In this study, we aimed to assess the validity and reliability of EQ-5D-3L for measuring HRQoL in post-operative breast cancer patients. Our findings supported the validity of the EQ-5D-3L index. Values for this index were lower in the current radiation therapy, shorter duration of disease since diagnosis, and low education groups. Most of known-group validity features fulfilled our hypothesis. EQ-5D-3L indexes were lower for progressive stages at diagnosis and in the current chemotherapy group, although the differences in the EQ-5D-3L index between groups were not statistically significant. Our results corroborated the findings of Chae and Seo that patients who are younger, more highly educated, and with a longer time since diagnosis have a higher HRQoL [22]. HRQoL score differences by age group were not consistent with previous reports of HRQoL measurements in breast cancer patients [16, 22, 23]. Age has different impacts on HRQoL domains. Ahn et al’s study on breast cancer survivors showed better social and emotional function but poorer physical function with increasing age [24].

The FACT-B subscale scores for problem reporting in each EQ-5D-3L dimension were significantly different in the current analysis. The EQ-5D-3L index was moderately correlated with FACT-B subscale scores, ranging from 0.377 at FWB to 0.553 at PWB subscales, except for SWB. This finding was similar to those of Lee et al. who studied patients with breast cancer in Singapore [26]. In that study, a correlation between the EQ-5D-3L index and FACT-B subscales was the lowest at 0.11 on the SWB subscales and the highest at 0.66 on the PWB subscales [26].

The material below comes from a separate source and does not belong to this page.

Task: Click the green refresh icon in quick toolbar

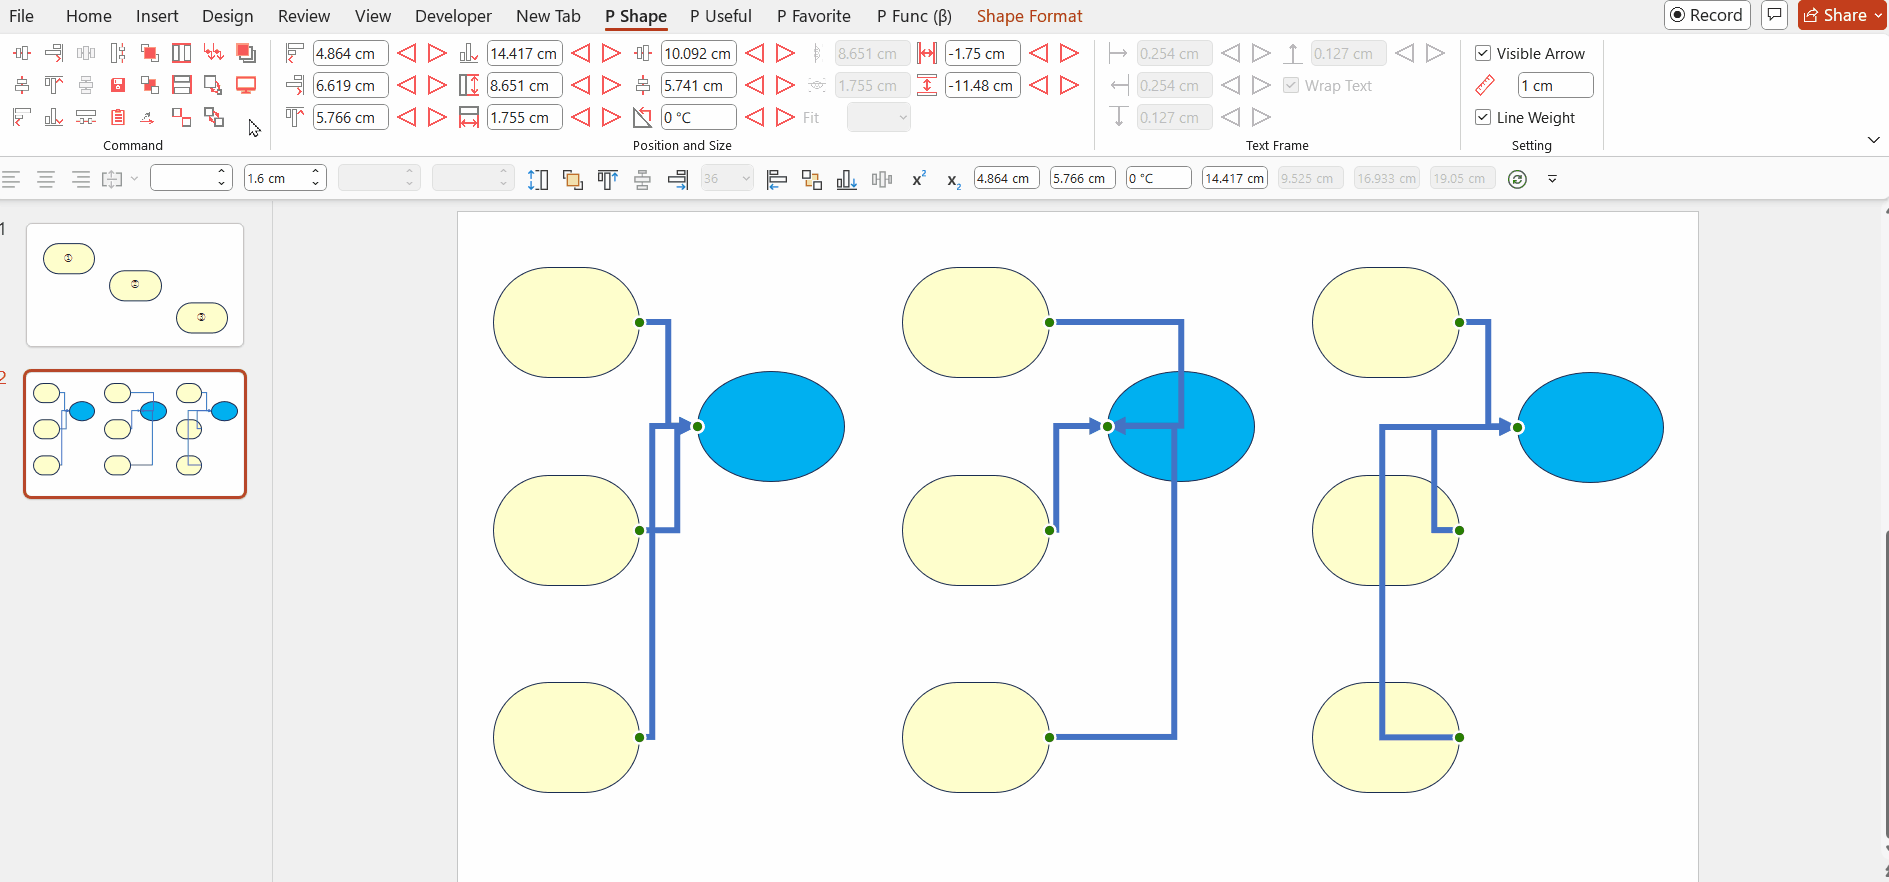Action: pos(1517,179)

Reliability of EQ-5D-3L in this study was inconclusive. Kappa values for EQ-5D-3L dimensions varied depending on domain and confidence intervals of kappa values were wide in mobility, self-care and usual activities. The ICCs of the EQ-5D-3L index was reasonable but EQ-VAS were somewhat low. Kappa values on mobility dimensions were the lowest at 0.32, but showed some agreement with the Landis and Koch criteria [25] at an agreement rate of 94.4 %. Low reliability statistics could be due to small sample size, change of health states between 2 time periods, and high proportion of no problem in mobility, self-care and usual activities dimensions. In the previous Singapore study, ICCs for the EQ-5D-3L index were reported to as 0.81 in the English version and 0.69 in the Chinese version [27]. Similarly, another Korean study of colorectal cancer patients reported kappa values for the EQ-5D-3L dimensions ranging from 0.32 to 0.56 and the ICC of the EQ-5D-3L index of 0.55 [13]. Compared to our present study, an earlier Taiwan study on cervical cancer patients reported somewhat higher kappa values for the EQ-5D-3L dimensions and the ICC of the EQ-5D-3L index [28].

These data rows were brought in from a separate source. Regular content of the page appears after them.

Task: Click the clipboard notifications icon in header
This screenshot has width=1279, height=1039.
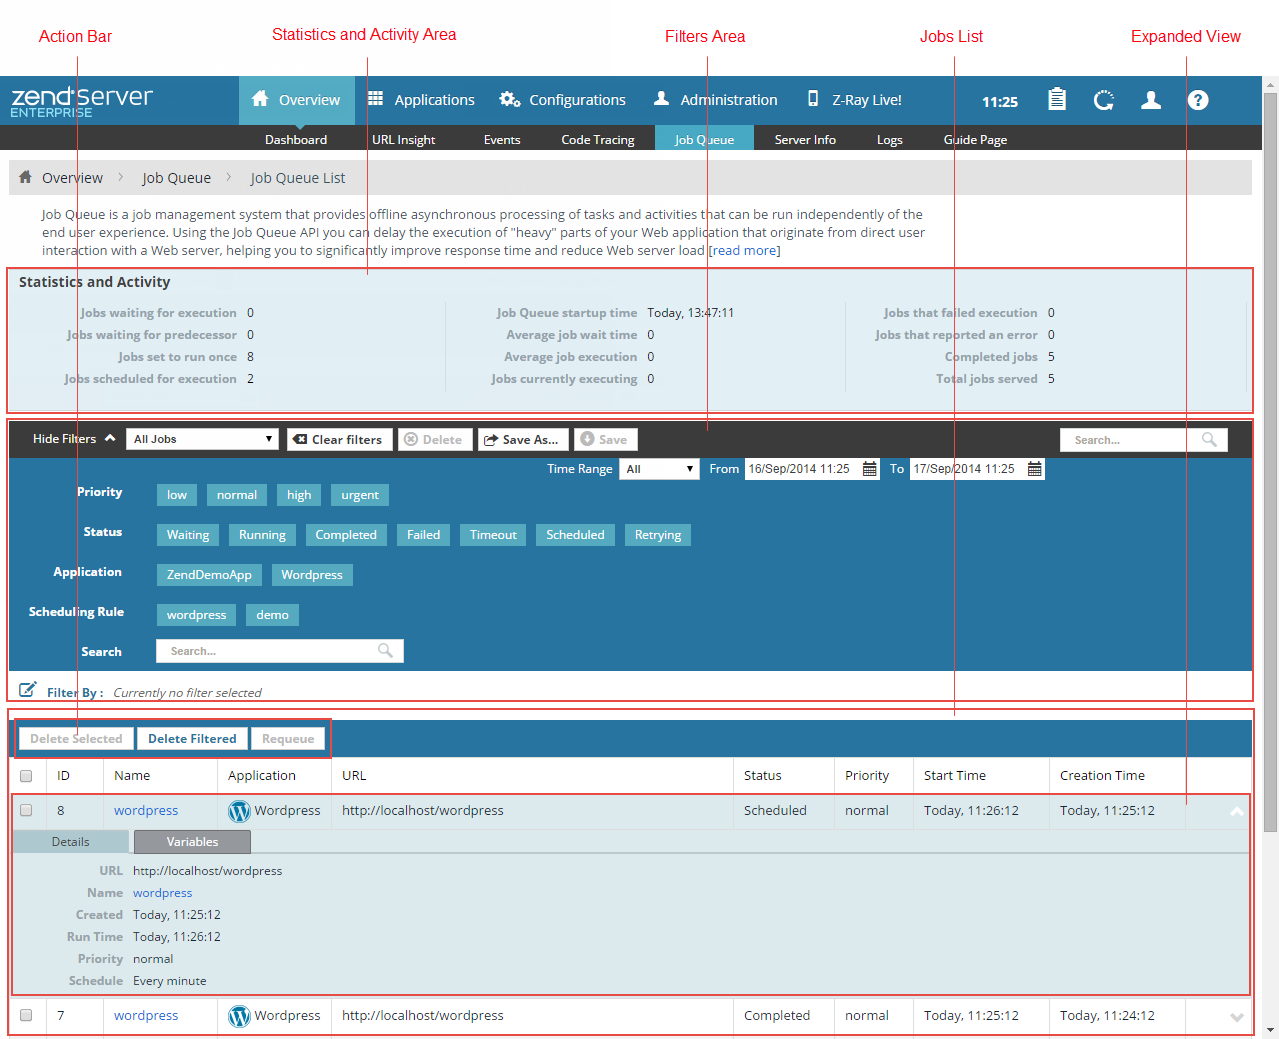Action: tap(1056, 100)
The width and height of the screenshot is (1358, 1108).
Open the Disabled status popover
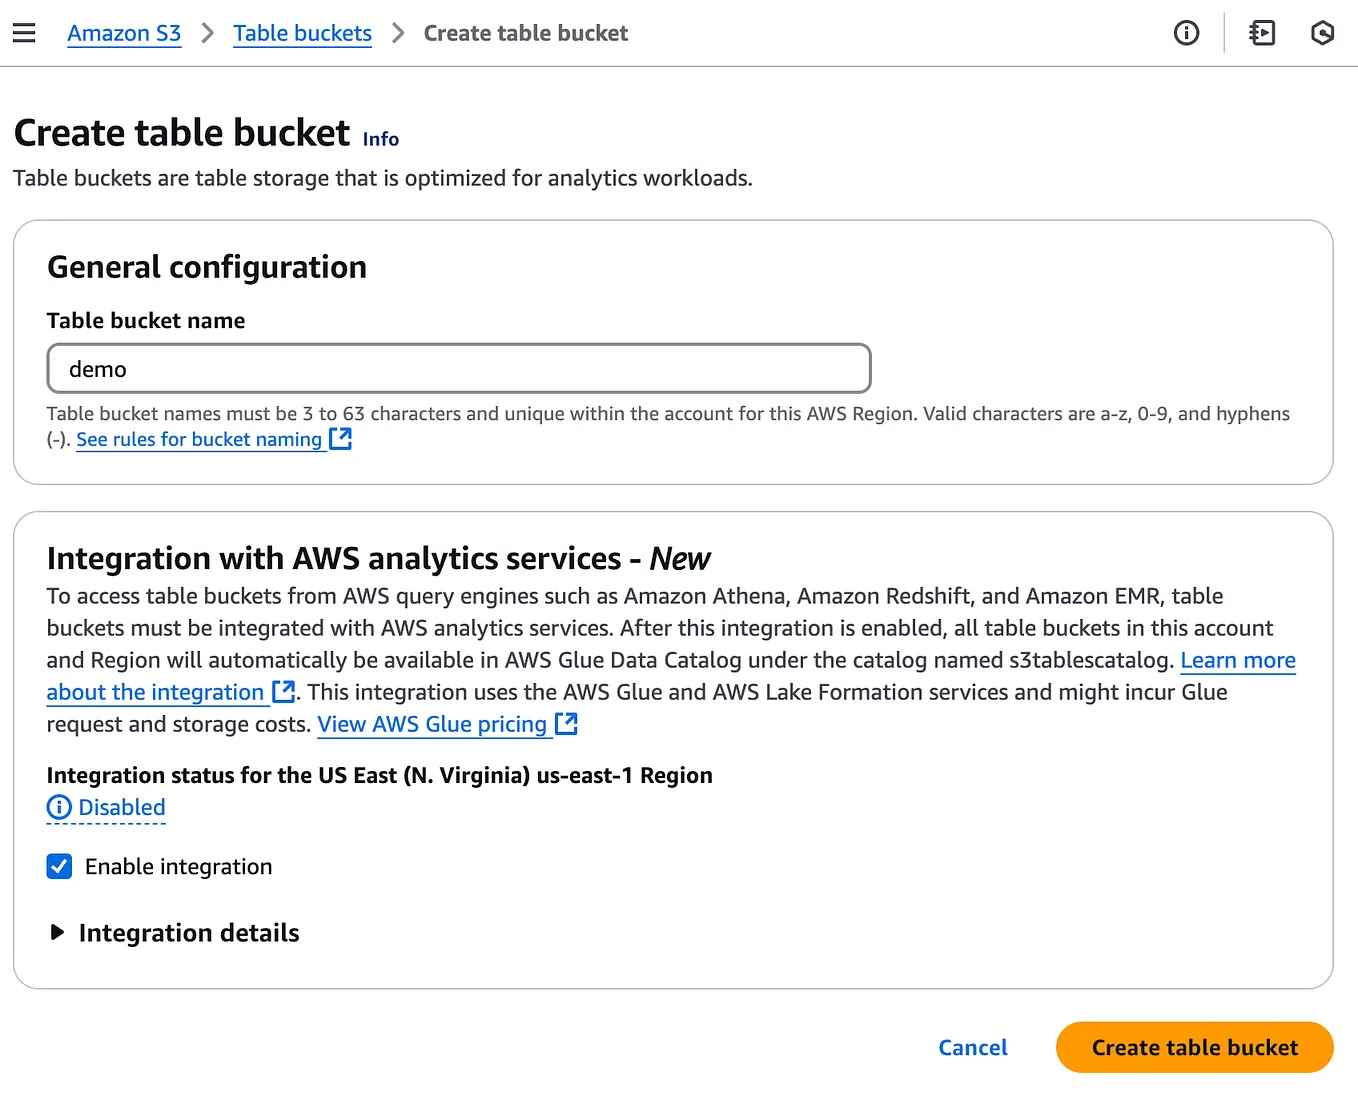tap(121, 807)
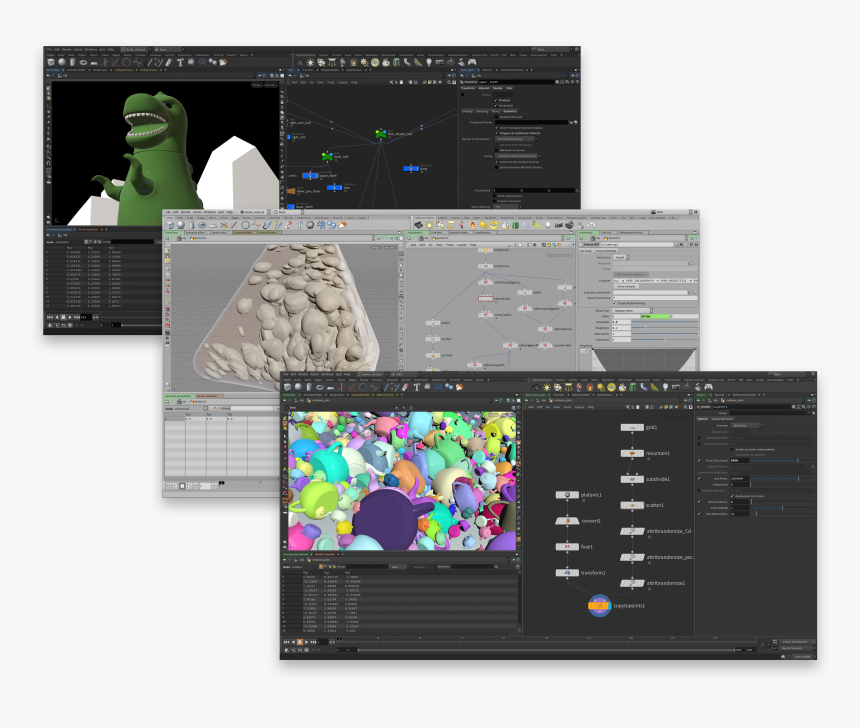Open the Generate By Density dropdown
860x728 pixels.
tap(745, 426)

The findings of the present study cannot be generalized since only postoperative breast cancer patients at 1 tertiary hospital were enrolled. Another limitation was that we did not investigate patient recurrence status, time since treatment completion, performance status at the visit day, or comorbidity. Because these parameters could affect the HRQoL, more comprehensive data are needed in the future to assess the psychometric properties of the HRQoL instruments. In addition, we did not assess the responsiveness of the EQ-5D-3L in breast cancer interventions; hence, further studies are warranted. Lastly, we did not reassess physical status at retest period, thus evidence on test-retest reliability was inconclusive.


In conclusion, we showed that the EQ-5D-3L could be a valid instrument for measuring the HRQoL of post-operative breast cancer patients in South Korea. However, reliability of the EQ-5D-3L is not conclusive and needs further research.